Purchasing contracts limit the amount of sulphur components that may be present in the purchased products, and variances can require additional processing or even create purchasing disputes. Finally, the release of H₂S and SO₂ are both highly regulated emissions. H₂S is extremely toxic and lethal to humans, and SO₂ is known to contribute to acid rain development. Measurements of the amount of each of these compounds are required to ensure that emissions stay below specific limits.
Moisture and corrosion
The measurement of moisture in gases is one of the more complex and difficult applications found in industrial processes. Moisture, or water traces in combination with other components, can easily become a very corrosive mixture, such as moisture in CO₂ or together with H₂S, affecting stationary sections of process equipment such as pipes, reactors, and vessels. Another important factor is that water traces can negatively influence process yields. Water concentrations may lead to line freezing due to cold weather and other factors.

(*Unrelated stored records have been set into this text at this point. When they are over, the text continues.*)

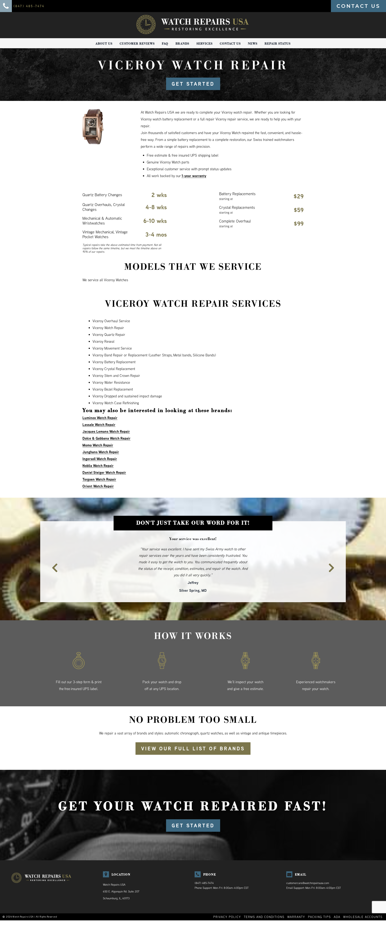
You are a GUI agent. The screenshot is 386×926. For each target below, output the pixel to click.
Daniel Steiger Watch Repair (104, 472)
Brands (182, 43)
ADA (337, 904)
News (252, 43)
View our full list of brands (193, 735)
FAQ (165, 43)
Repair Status (278, 43)
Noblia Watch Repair (98, 465)
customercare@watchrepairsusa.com (307, 870)
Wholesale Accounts (363, 904)
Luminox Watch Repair (99, 417)
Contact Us (230, 43)
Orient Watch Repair (98, 486)
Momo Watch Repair (97, 445)
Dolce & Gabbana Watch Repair (106, 438)
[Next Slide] (333, 558)
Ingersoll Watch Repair (99, 458)
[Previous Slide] (52, 558)
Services (204, 43)
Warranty (296, 904)
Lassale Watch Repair (98, 424)
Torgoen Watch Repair (99, 479)
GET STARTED (193, 83)
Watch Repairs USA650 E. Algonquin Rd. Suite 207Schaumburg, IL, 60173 (121, 878)
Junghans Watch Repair (100, 451)
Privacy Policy (227, 904)
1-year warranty (194, 175)
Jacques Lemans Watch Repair (106, 431)
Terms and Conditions (264, 904)
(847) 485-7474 (204, 870)
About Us (103, 43)
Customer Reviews (137, 43)
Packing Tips (319, 904)
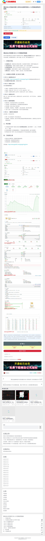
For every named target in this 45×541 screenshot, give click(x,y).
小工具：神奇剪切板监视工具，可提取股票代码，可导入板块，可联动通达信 (18, 439)
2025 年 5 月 (5, 476)
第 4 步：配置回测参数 (8, 526)
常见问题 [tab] (14, 37)
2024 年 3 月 (5, 483)
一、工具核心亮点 (7, 518)
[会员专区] (22, 45)
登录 (39, 1)
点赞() (40, 372)
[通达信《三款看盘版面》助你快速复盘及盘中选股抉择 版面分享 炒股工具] (36, 395)
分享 (31, 372)
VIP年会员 (15, 346)
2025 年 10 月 (6, 466)
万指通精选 (22, 537)
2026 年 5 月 (5, 459)
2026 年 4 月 (5, 461)
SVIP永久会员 (33, 346)
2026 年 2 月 (5, 463)
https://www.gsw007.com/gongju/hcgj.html (19, 79)
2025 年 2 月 (5, 481)
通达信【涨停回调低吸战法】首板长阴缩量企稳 (12, 436)
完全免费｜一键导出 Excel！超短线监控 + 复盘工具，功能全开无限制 (16, 441)
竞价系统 (5, 504)
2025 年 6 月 (5, 474)
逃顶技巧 (5, 506)
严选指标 (5, 493)
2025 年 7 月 (5, 472)
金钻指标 (5, 510)
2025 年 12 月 (6, 464)
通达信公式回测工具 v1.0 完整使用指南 (13, 516)
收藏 (35, 372)
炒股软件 (9, 26)
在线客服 (19, 359)
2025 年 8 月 (5, 470)
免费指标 (4, 417)
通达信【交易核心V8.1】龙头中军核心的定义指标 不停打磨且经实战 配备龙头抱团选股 (20, 437)
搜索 (4, 424)
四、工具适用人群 (7, 531)
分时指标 (5, 497)
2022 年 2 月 (5, 485)
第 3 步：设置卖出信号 (8, 524)
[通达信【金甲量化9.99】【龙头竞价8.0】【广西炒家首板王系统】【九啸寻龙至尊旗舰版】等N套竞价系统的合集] (8, 395)
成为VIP (29, 1)
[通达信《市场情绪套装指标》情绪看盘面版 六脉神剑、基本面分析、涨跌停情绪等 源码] (8, 411)
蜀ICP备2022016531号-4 (22, 539)
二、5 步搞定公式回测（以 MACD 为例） (11, 520)
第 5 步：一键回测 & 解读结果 (10, 527)
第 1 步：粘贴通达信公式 (9, 521)
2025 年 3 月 (5, 480)
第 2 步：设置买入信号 (8, 523)
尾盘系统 (5, 499)
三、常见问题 (6, 529)
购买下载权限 (8, 33)
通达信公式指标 (6, 508)
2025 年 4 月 (5, 478)
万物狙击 (7, 372)
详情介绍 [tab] (7, 37)
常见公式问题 (6, 501)
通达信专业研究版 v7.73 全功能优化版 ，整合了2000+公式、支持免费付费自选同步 (19, 443)
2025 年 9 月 (5, 468)
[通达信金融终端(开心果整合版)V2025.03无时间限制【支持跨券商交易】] (22, 395)
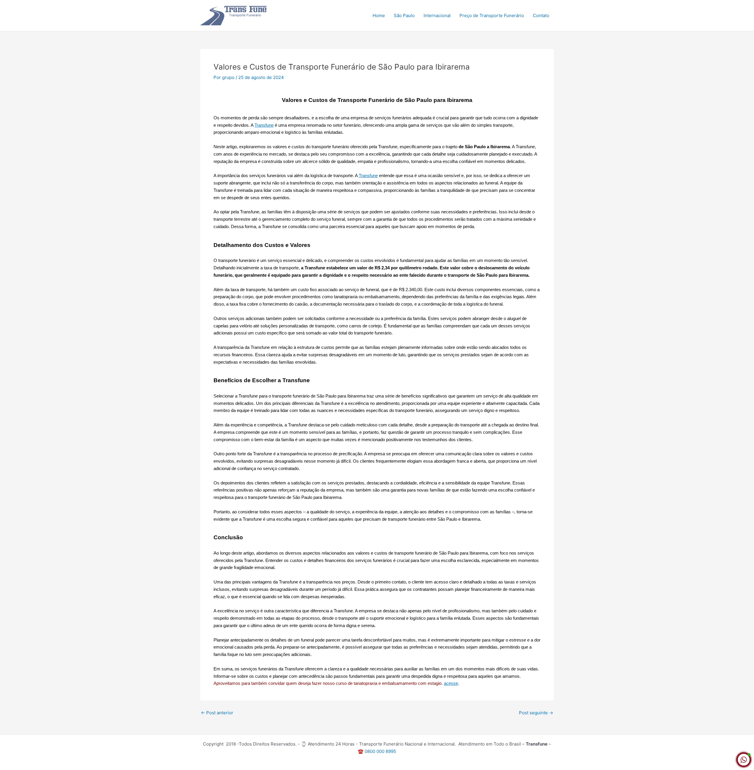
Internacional (437, 15)
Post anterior (217, 712)
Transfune (264, 125)
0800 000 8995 (380, 751)
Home (379, 15)
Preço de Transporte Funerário (491, 15)
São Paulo (404, 15)
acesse (451, 683)
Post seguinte (536, 712)
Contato (541, 15)
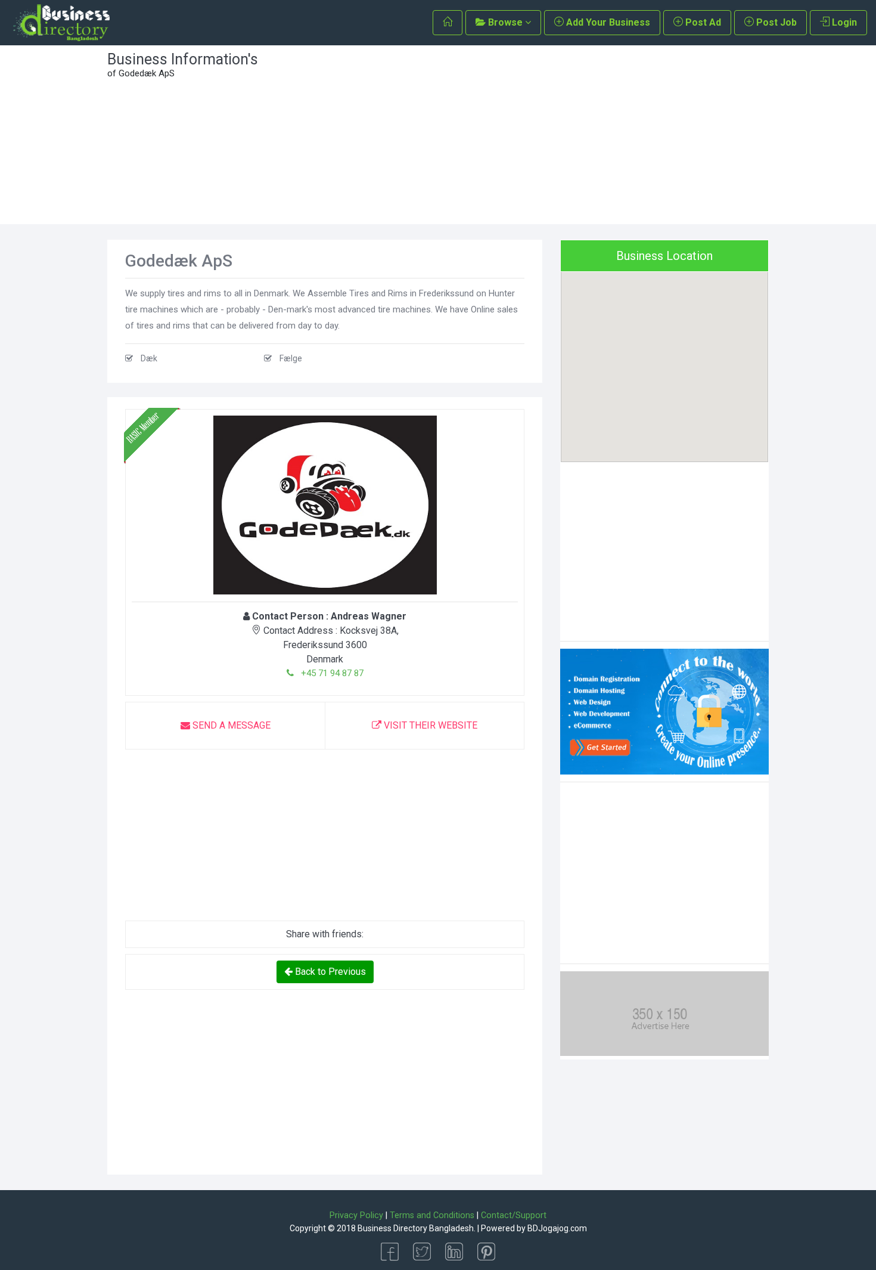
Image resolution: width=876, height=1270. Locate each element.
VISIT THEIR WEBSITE (429, 725)
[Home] (447, 22)
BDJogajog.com (557, 1228)
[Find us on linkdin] (454, 1250)
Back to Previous (329, 971)
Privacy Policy (356, 1215)
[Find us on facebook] (390, 1250)
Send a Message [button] (230, 725)
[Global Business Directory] (61, 23)
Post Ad (702, 22)
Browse (505, 22)
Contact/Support (513, 1215)
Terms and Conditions (432, 1215)
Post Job (775, 22)
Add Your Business (607, 22)
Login (843, 22)
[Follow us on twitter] (422, 1250)
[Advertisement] (523, 134)
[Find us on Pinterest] (486, 1250)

Moisture measurement is different due to the fact that every analyser, especially process analysers, needs to be verified and calibrated. The reading of the instrument can be higher than the concentration expected by the process engineer. The protocol with every other gas analyser is to connect a bottle with a certified calibration gas to the instrument, verify the reading to be correct, or see that an adjustment is needed. However, this cannot be done with a moisture analyser.
Water concentration in the cal (calibrated) gas bottle will vary depending on the pressure and temperature of the bottle. It is possible only under laboratory conditions to have a proven water concentration in a background of nitrogen (N₂) or methane (CH₄). The given concentration in a cal gas bottle is only valid at a very limited pressure window and only true and certified at one temperature. That makes the use of such a bottle in the field impossible.